### Assignment:
The output should match, line for line, the records from the line containing "You are a computer-use" through the line containing "The image size is (468, 357).", with every picture left out.

### Supplied entries:
BEGIN
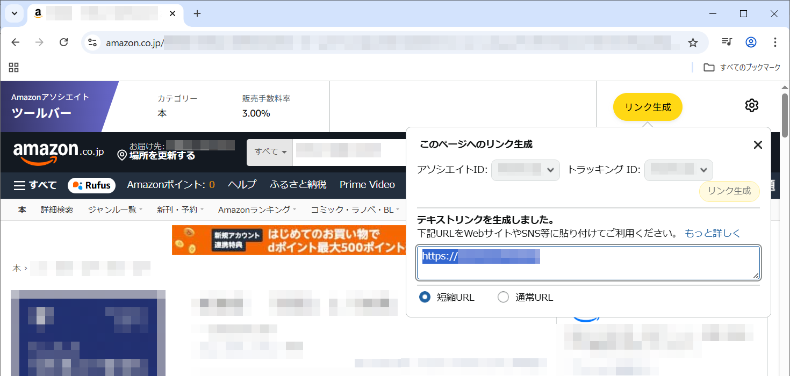The image size is (790, 376).
Task: Open the Rufus assistant button
Action: (92, 185)
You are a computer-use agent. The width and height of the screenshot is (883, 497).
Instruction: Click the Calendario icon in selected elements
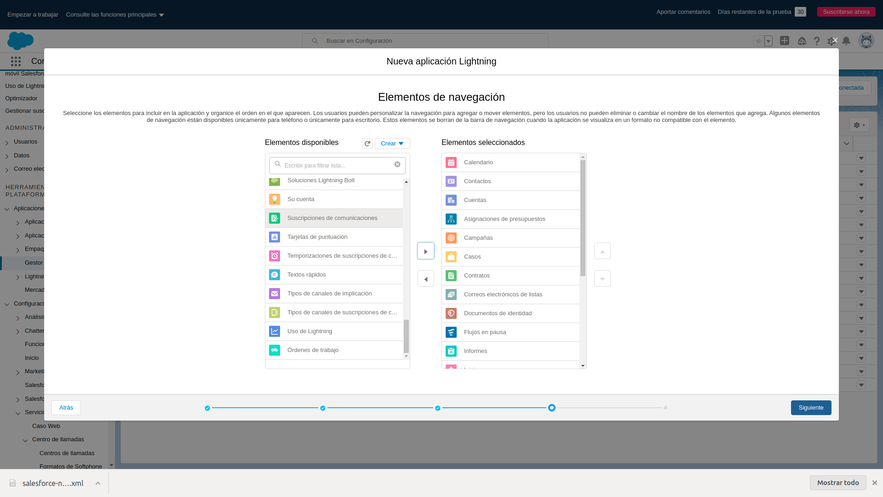451,162

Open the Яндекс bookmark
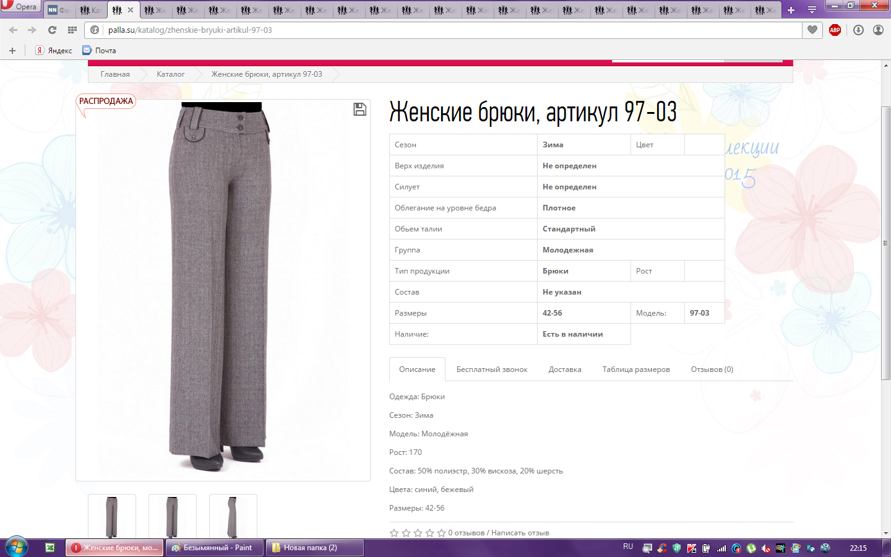[54, 51]
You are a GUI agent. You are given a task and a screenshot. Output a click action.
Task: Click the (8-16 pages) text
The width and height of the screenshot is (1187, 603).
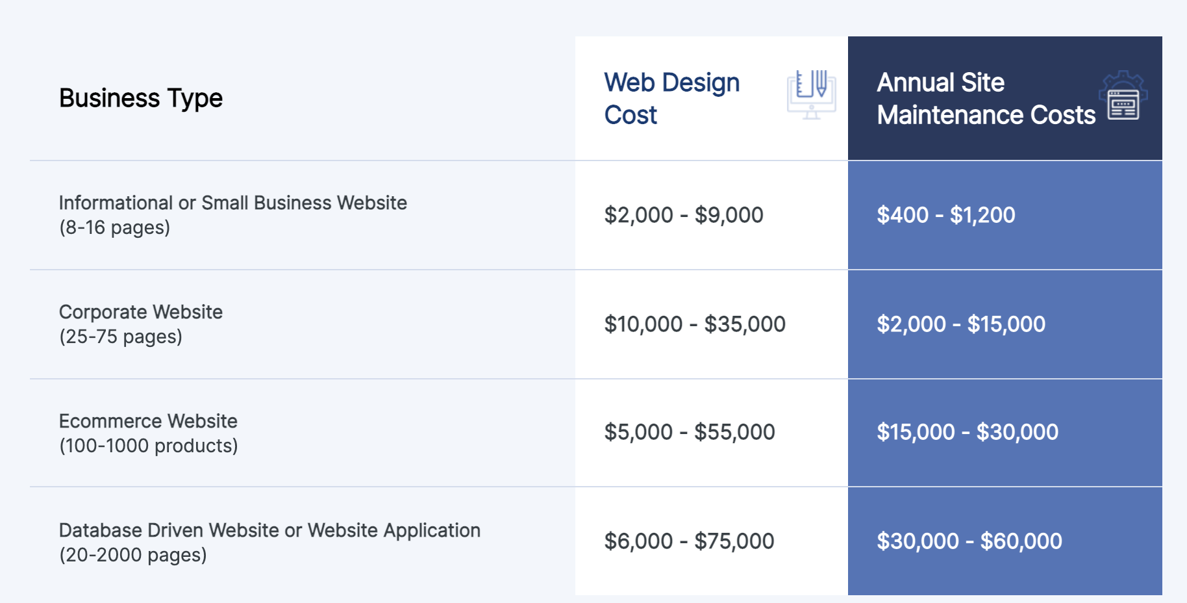click(x=115, y=227)
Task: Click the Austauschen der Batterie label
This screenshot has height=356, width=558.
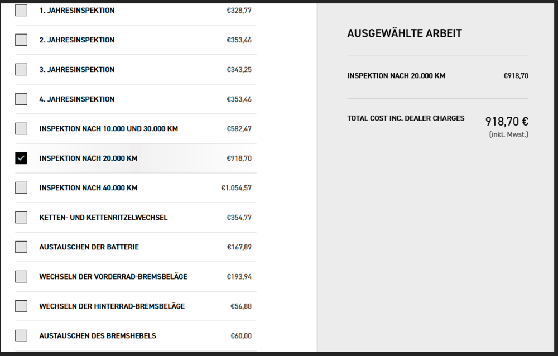Action: point(89,247)
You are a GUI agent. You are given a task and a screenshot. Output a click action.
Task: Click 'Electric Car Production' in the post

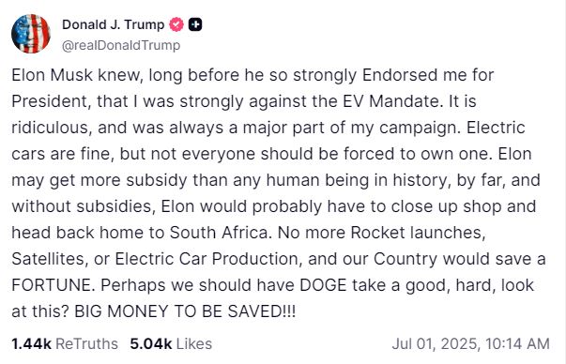coord(208,259)
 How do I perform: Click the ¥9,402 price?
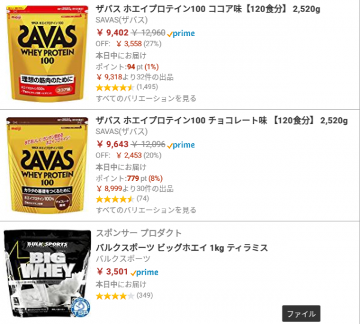[113, 32]
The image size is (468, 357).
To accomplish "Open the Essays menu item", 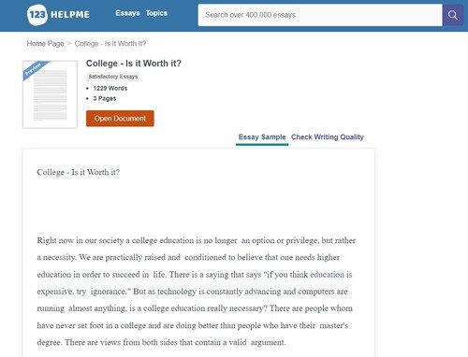I will tap(127, 13).
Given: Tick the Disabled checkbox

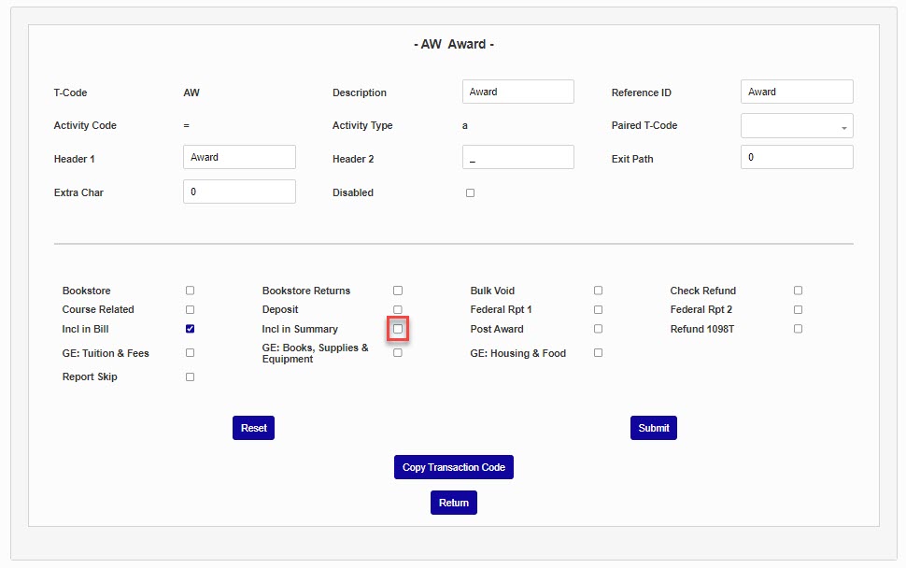Looking at the screenshot, I should [x=470, y=193].
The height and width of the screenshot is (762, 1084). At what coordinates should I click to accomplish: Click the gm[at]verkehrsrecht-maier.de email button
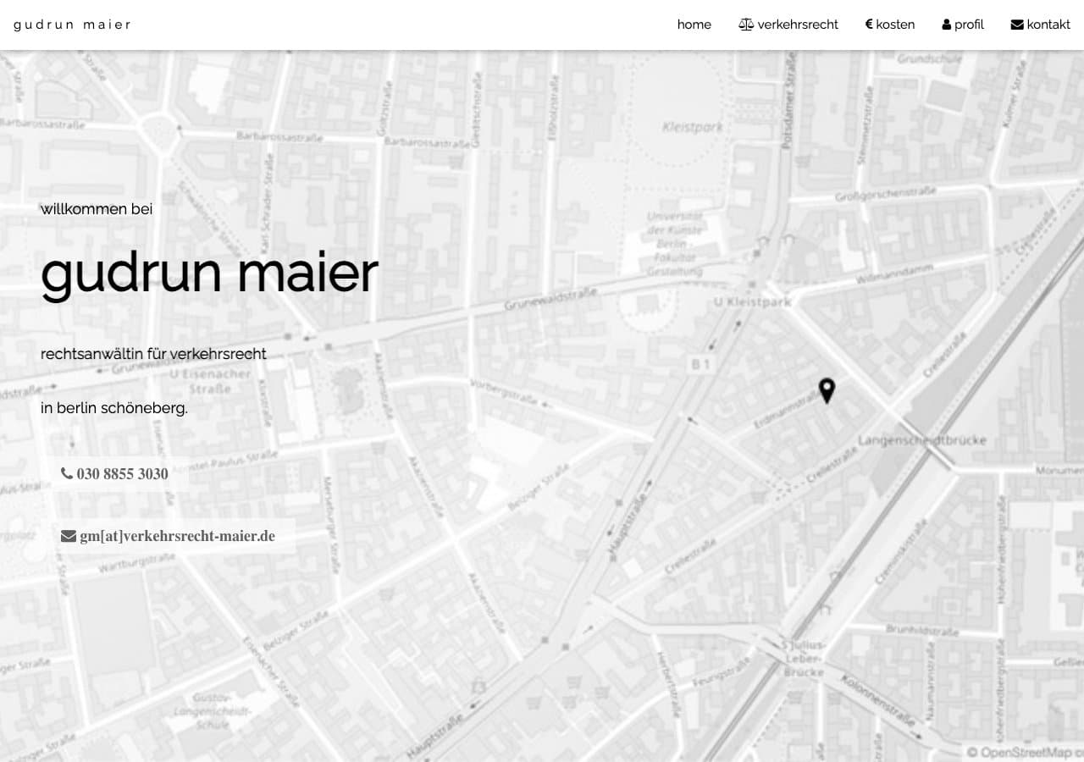click(177, 536)
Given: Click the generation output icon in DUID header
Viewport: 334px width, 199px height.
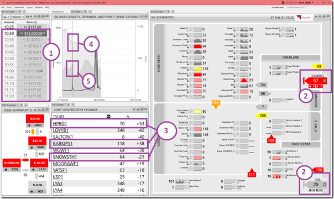Looking at the screenshot, I should coord(108,117).
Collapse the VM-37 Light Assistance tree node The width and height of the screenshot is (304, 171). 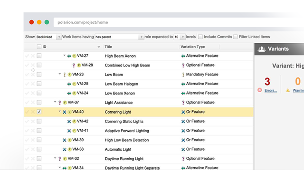pyautogui.click(x=55, y=102)
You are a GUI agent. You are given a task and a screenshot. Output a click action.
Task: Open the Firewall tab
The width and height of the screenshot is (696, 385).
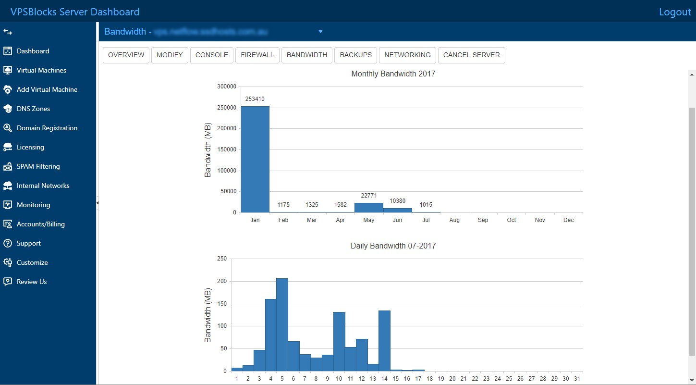point(257,55)
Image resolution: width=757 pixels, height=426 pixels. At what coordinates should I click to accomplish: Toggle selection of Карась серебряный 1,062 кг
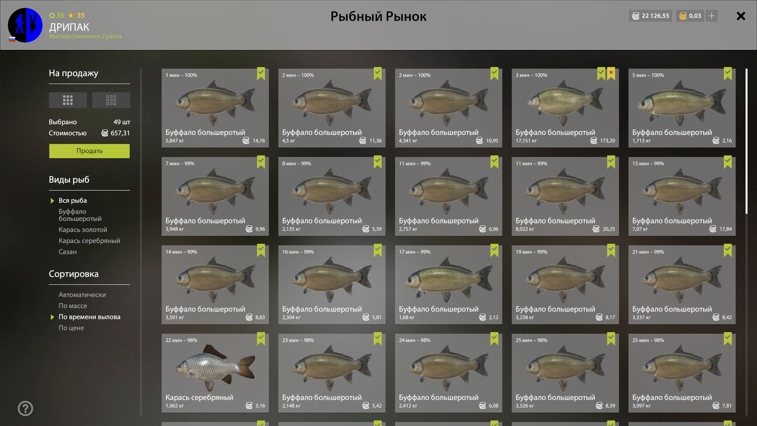click(261, 338)
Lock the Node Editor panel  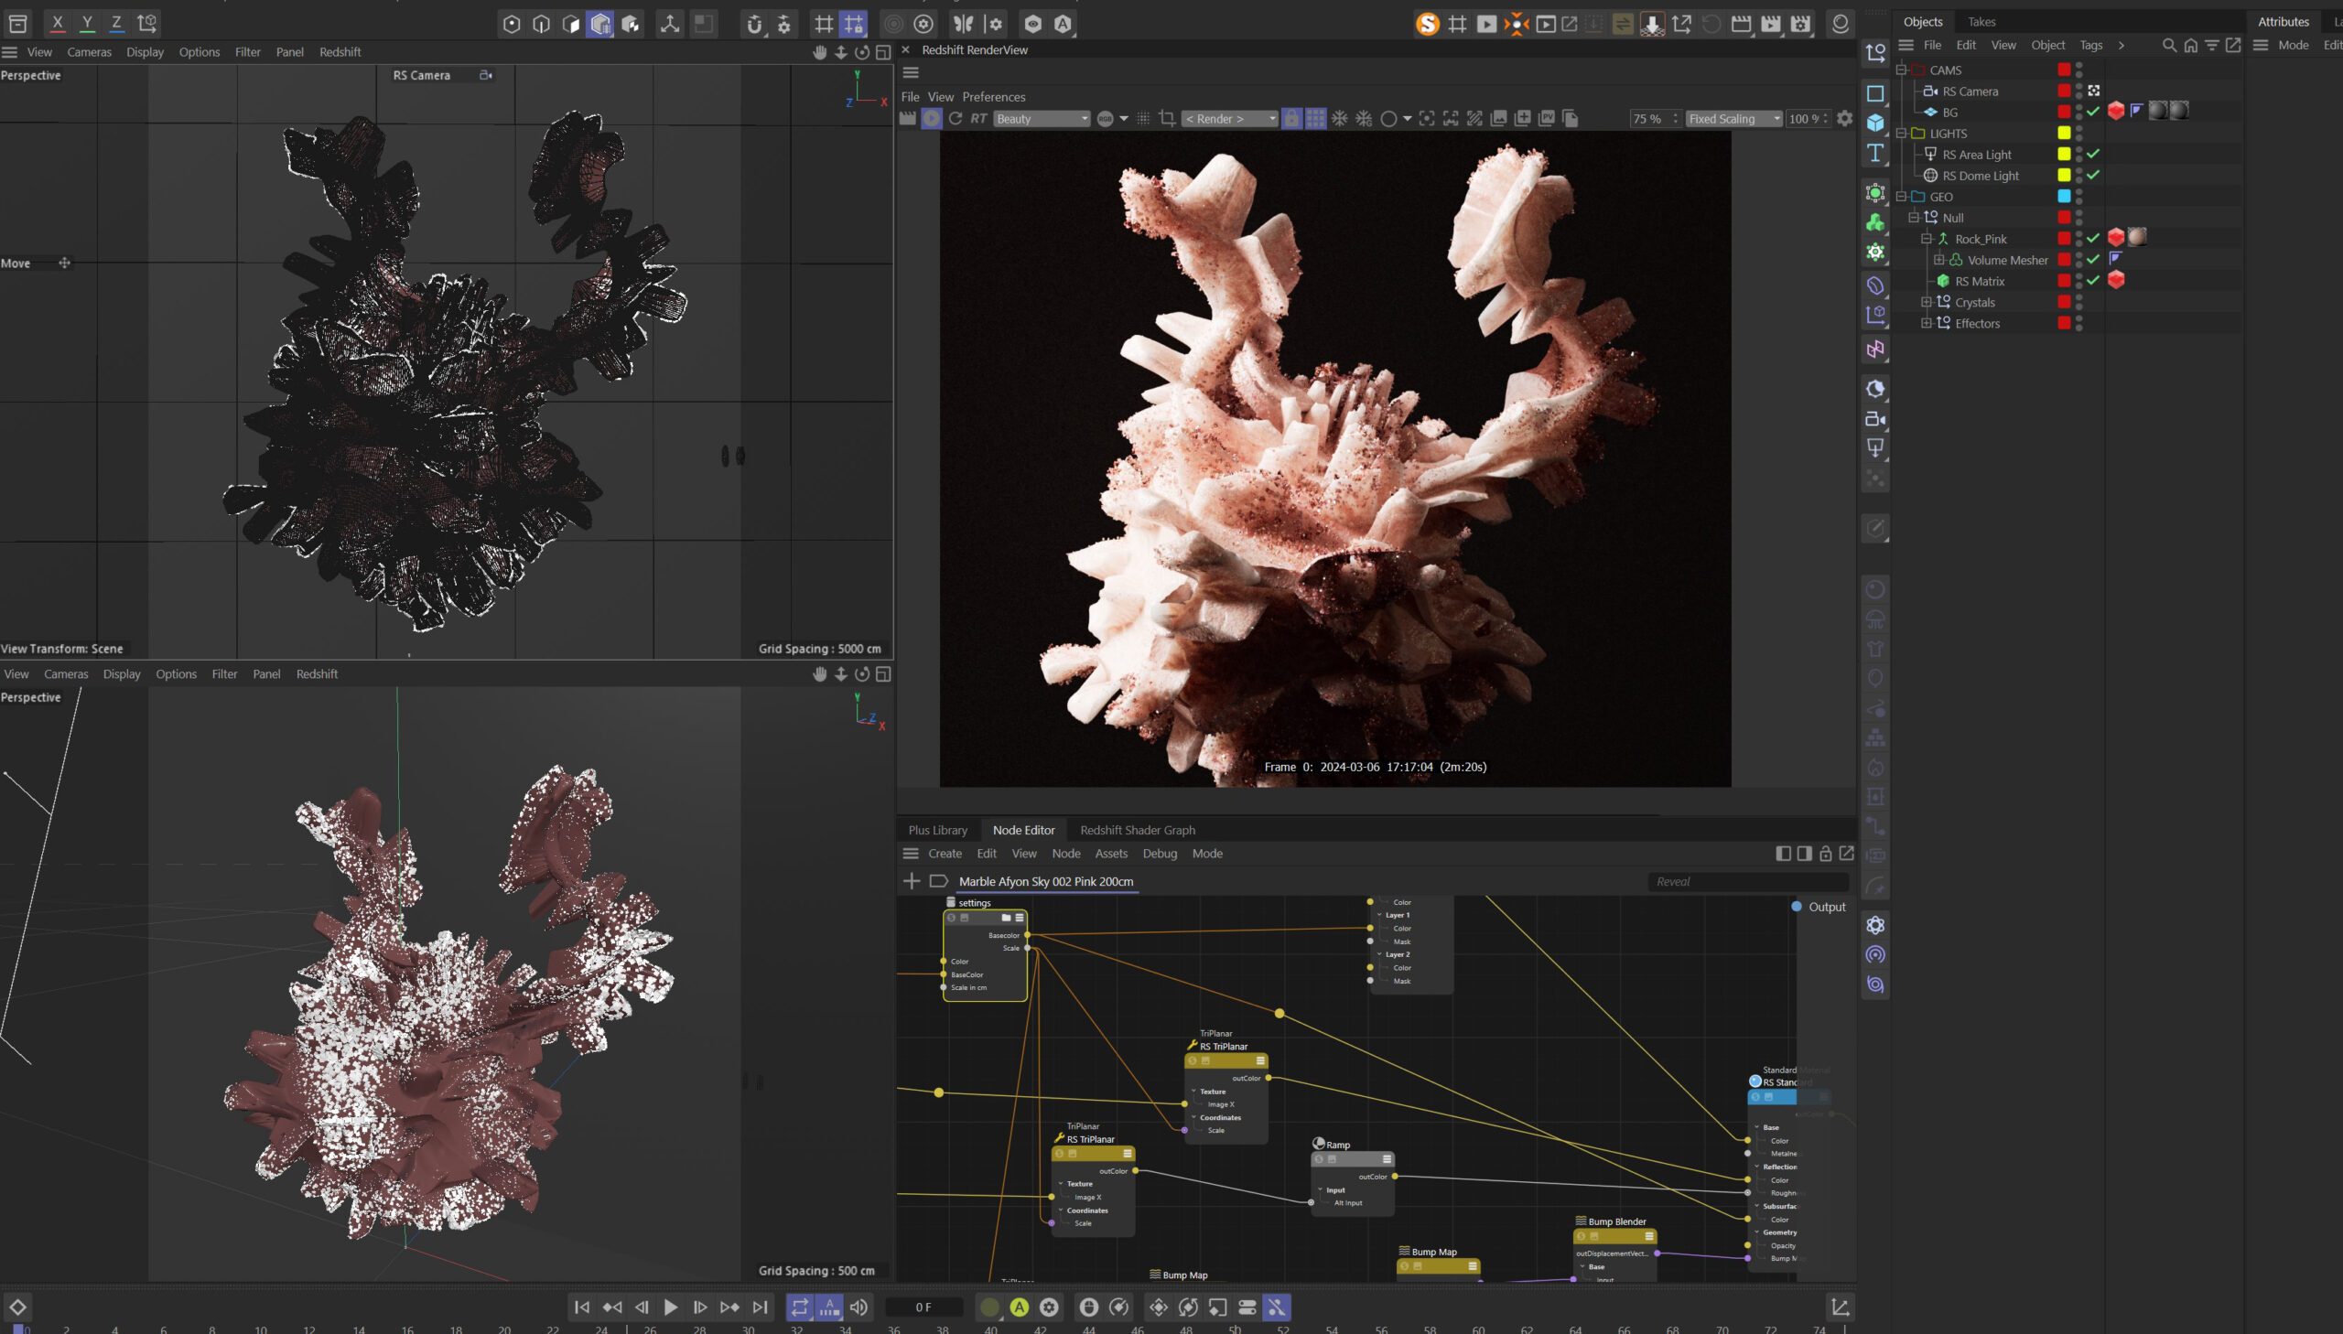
END
### Task solution:
You are a computer-use agent. The width and height of the screenshot is (883, 497).
Instruction: Click the Calendario icon in selected elements
451,162

Open the Яндекс bookmark
[54, 51]
You are a GUI agent. You are given a task and a screenshot. Output a click action.
Task: Click the (8-16 pages) text
The width and height of the screenshot is (1187, 603).
click(x=115, y=227)
Task: Click the Austauschen der Batterie label
This screenshot has height=356, width=558.
Action: point(89,247)
You are a GUI agent. You are given a task and a screenshot. Output a click action.
Task: Click 'Electric Car Production' in the post

coord(208,259)
 How do I perform: Click the ¥9,402 price?
[113, 32]
The image size is (468, 357).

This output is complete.